• by semi-extrinsic on 12/16/2024, 7:45:12 AM

    The key clarification is in one of the comments: if you want to treat partial derivatives like fractions, you need to carry the "constant with respect to foo" modifier along with both nominator and denominator.

    Once you do that, it's clear that you can't cancel "dx at constant z" with "dx at constant y" etc. And then the remaining logic works out nicely (see thermodynamics for a perfect application of this).

  • by xorvoid on 12/16/2024, 5:37:47 PM

    I’ve never liked to conflation with fractions. Abuse of notation. And it causes so much confusion.

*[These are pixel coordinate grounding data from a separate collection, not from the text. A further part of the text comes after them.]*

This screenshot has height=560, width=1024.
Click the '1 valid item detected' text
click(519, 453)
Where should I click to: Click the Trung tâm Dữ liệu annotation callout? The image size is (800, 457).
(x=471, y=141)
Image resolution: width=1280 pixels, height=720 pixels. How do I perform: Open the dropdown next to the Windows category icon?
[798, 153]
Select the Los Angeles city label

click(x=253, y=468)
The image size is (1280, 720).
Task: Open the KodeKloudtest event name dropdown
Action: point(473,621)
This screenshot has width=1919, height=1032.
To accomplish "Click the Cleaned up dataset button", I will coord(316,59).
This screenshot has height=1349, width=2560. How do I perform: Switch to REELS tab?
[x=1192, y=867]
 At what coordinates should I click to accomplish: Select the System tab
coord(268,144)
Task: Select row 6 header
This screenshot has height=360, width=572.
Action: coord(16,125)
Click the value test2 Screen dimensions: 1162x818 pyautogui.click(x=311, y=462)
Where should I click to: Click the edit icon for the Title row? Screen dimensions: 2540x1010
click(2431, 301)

    Also integrals with “integrate f(x) dx” where people treat “dx” as some number than can be manipulated, when it’s more just part of the notation “integrate_over_x f(x)”

    Sigh. These are sadly some kind of right-of-passage, or mathematical hazing. Sad.

  • by slooonz on 12/16/2024, 8:36:50 AM

    I still don’t understand what "at constant something" means. I mean formally, mathematically, in a way where I don’t have to kinda guess what the result may be and rely on my poor intuitions and shoot myself continually in the foot in the process.

    Does someone has a good explanation ?

  • by bsaul on 12/16/2024, 7:29:00 AM

    i'm looking forward to the day calculus gets rewritten using more intuitive notations.

    Everytime i manipulate dx i feel like walking on a minefield.

  • by rob_c on 12/16/2024, 8:39:57 AM

    Am I missing something, I don't see how the examples are more "intuitive" as they just provide an allied example of using this?

    My pain was always Hamiltonians and Legendre equations for systems because the lecturer believed in learn by rote rather than explaining something that I'm sure for him was simply intuitive.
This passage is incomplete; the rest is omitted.